We need to get the number of TRUE values in all_white, to find how many simulated trials gave all-white juries.

# Count the number of True values in "all_white"
# This is the same as the number of values in "z" that are equal to 0.
n_all_white = sum(all_white)
# Show the result of the comparison.
n_all_white

[1] 2

n_all_white is the number of simulated trials for which all the jury members were white. It only remains to get the proportion of trials for which this was true, and to do this, we divide by the number of trials.

# Proportion of trials where all jury members were white.
p <- n_all_white / 50
# Show the result
p

[1] 0.04

From this initial simulation, it seems there is around a 4% chance that a jury selected randomly from the population, which was 26% black, would have no black jurors.

6.7 Many many trials

Our experiment above is only 50 simulated trials. The higher the number of trials, the more confident we can be of our estimate for p — the proportion of trials where we get an all-white jury.

It is no extra trouble for us to tell the computer to do a very large number of trials. For example, we might want to run 10,000 trials instead of 50. All we have to do is to run the loop 10,000 times instead of 50 times. The computer has to do more work, but it is more than up to the job.

Here is exactly the same code we ran above, but collected into one chunk, and using 10,000 trials instead of 50. We have left out the comments, to make the code more compact.

# Full simulation procedure, with 10,000 trials.
z <- numeric(10000)
for (i in 1:10000) {
    a <- sample(0:99, size=12, replace=TRUE)
    b <- sum(a > 74)
    z[i] = b
}
all_white <- z == 0
n_all_white <- sum(all_white)
p <- n_all_white / 10000
p

[1] 0.0317

We now have a new, more accurate estimate of the proportion of Hypothetical County juries that are all white. The proportion is 0.032, and so 3.2%.
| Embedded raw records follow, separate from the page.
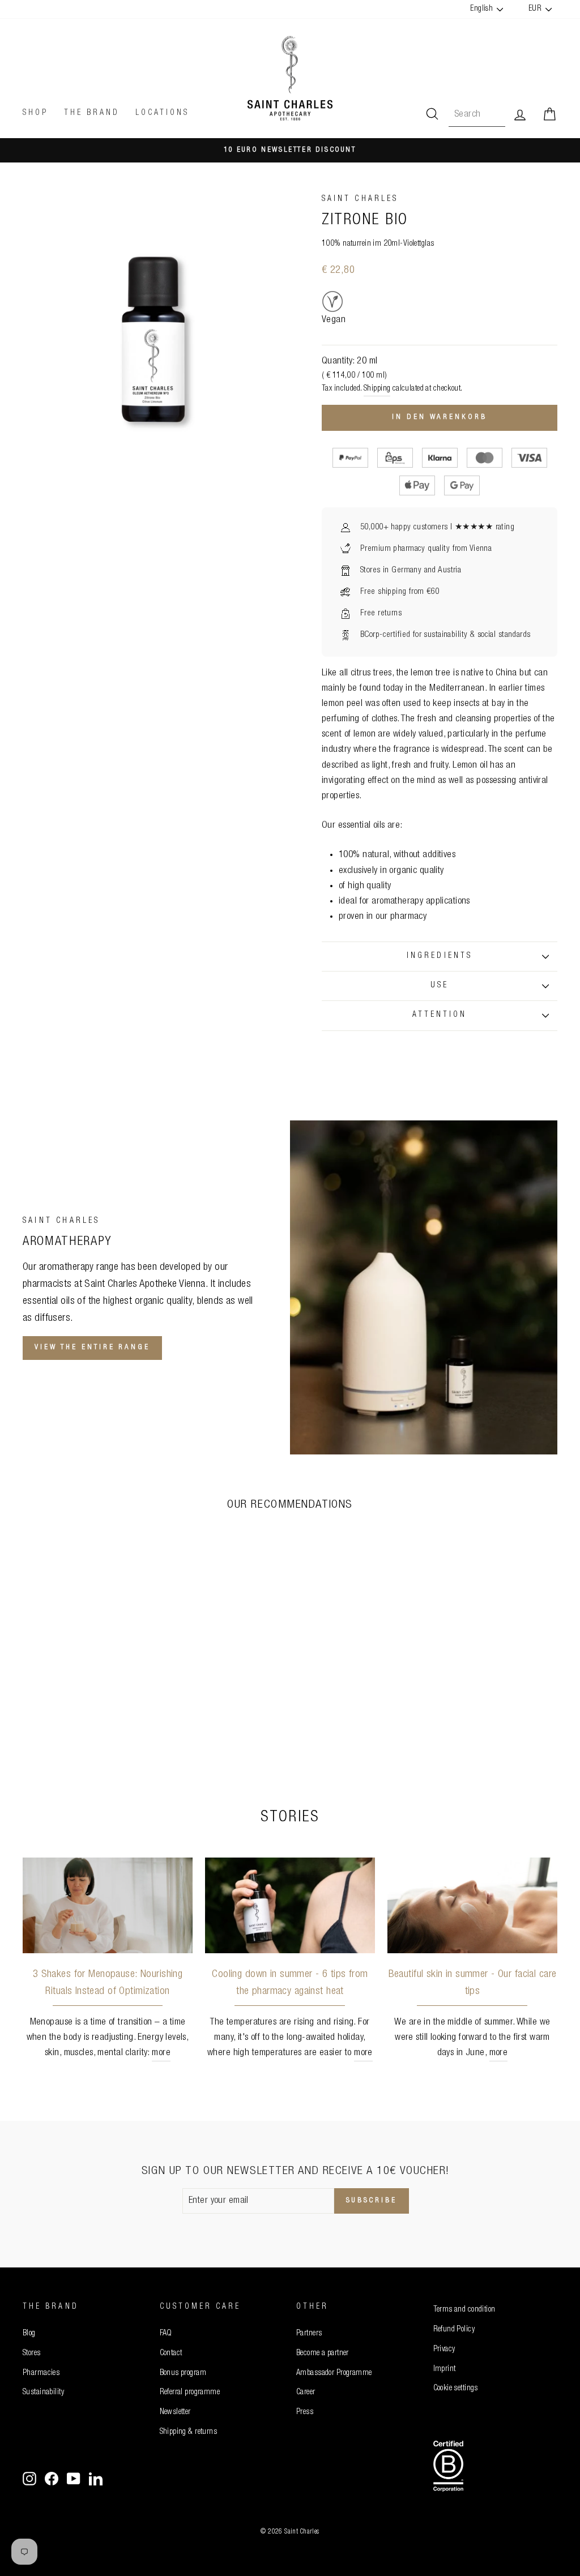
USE (439, 986)
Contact (171, 2353)
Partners (309, 2334)
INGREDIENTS (439, 956)
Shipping (377, 389)
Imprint (444, 2369)
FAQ (166, 2334)
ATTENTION (439, 1015)
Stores (32, 2353)
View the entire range (92, 1347)
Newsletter (175, 2412)
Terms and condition (464, 2310)
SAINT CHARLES (360, 199)
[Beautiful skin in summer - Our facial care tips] (472, 1905)
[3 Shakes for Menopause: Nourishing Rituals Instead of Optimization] (108, 1905)
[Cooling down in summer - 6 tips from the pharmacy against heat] (290, 1905)
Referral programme (190, 2393)
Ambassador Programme (334, 2373)
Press (304, 2412)
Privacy (444, 2350)
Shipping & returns (189, 2432)
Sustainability (43, 2393)
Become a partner (322, 2353)
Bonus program (183, 2373)
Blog (29, 2334)
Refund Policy (454, 2330)
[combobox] (477, 114)
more (161, 2053)
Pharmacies (41, 2373)
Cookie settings (455, 2389)
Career (305, 2393)
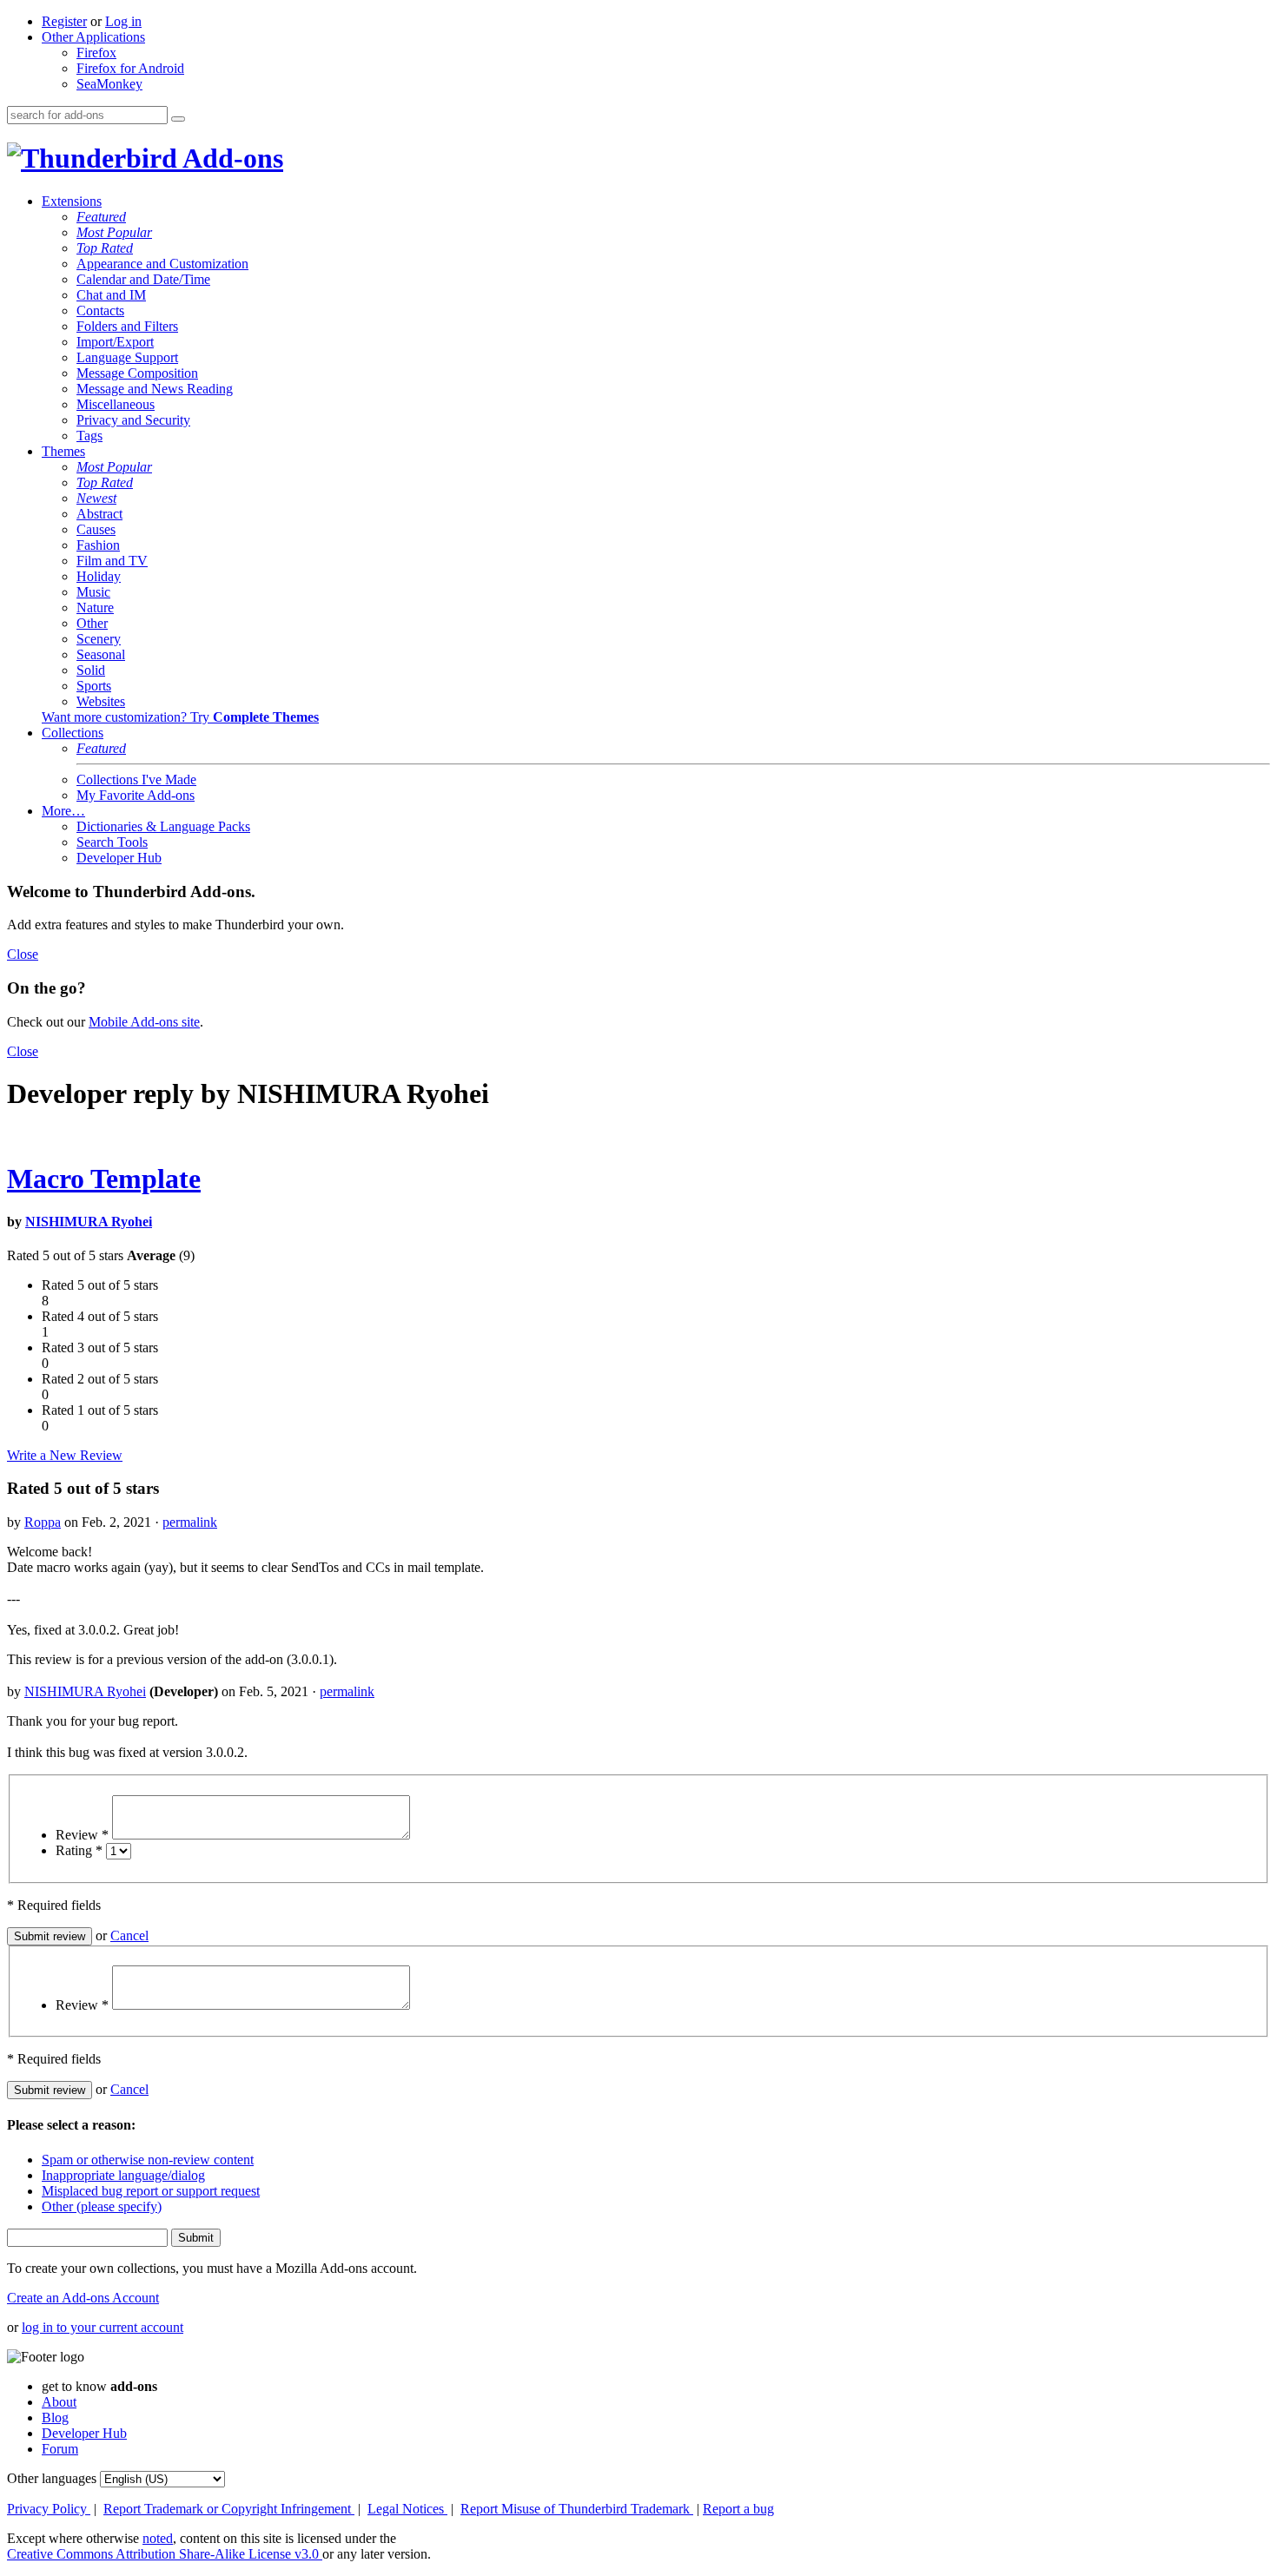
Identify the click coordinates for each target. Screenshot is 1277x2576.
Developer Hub (119, 857)
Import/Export (115, 341)
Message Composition (137, 373)
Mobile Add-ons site (144, 1021)
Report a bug (738, 2508)
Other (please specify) (102, 2206)
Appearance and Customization (162, 263)
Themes (63, 451)
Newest (96, 498)
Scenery (98, 638)
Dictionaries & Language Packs (163, 826)
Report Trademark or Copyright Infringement (228, 2508)
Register (64, 21)
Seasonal (100, 654)
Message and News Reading (154, 388)
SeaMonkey (109, 83)
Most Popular (114, 232)
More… (63, 810)
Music (93, 592)
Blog (55, 2417)
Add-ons (230, 158)
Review (82, 1834)
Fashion (98, 545)
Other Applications (93, 37)
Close (22, 954)
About (59, 2401)
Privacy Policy (48, 2508)
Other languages (51, 2478)
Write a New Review (64, 1455)
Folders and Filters (127, 326)
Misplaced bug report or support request (151, 2190)
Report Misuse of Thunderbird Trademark (576, 2508)
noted (157, 2538)
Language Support (127, 357)
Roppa (42, 1522)
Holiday (98, 576)
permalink (189, 1522)
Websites (100, 701)
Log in (123, 21)
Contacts (100, 310)
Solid (90, 670)
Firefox (96, 52)
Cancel (129, 1935)
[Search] (178, 119)
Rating (79, 1850)
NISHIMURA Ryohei (88, 1221)
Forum (60, 2448)
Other (92, 623)
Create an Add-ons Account (83, 2297)
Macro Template (104, 1178)
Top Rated (104, 248)
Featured (101, 216)
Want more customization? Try (180, 717)
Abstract (99, 513)
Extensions (72, 201)
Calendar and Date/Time (143, 279)
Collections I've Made (136, 779)
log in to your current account (102, 2327)
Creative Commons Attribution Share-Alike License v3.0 (164, 2553)
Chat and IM (111, 294)
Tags (89, 435)
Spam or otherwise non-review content (148, 2159)
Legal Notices (407, 2508)
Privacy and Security (133, 420)
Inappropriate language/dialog (123, 2175)
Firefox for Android (130, 68)
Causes (96, 529)
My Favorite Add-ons (135, 795)
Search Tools (112, 842)
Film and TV (112, 560)
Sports (93, 685)
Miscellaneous (115, 404)
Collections (72, 732)
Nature (95, 607)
This proportion means that, for any one jury from Hypothetical County, there is a less than one in 20 chance that the jury would be all white.

As we will see in more detail later, we might consider using the results from this experiment in Hypothetical County, to reflect on the result we saw in the real Talladega County. We might conclude, for example, that there was likely some systematic difference between Hypothetical County and Talledega County. Maybe the difference was that there was, in fact, some bias in the jury selection in Talledega county, and that the Supreme Court was wrong to reject this. You will hear more of this line of reasoning later in the book.

End of notebook: Simulating juries

life_and_death starts at Note 6.1.

6.8 Conclusion

In this chapter we studied a real life-and-death question, on racial bias and the death penalty. We continued our exploration of the ways we can use probability, and resampling, to draw conclusions about real events. Along the way, we went into more detail on vectors in R, and for loops; two basic tools in resampling.

In the next chapter, we will work through some more problems in probability, to show how we can use resampling, to answer questions about chance. We will add some more tools for writing code in R, to make your programs easier to write, read, and understand.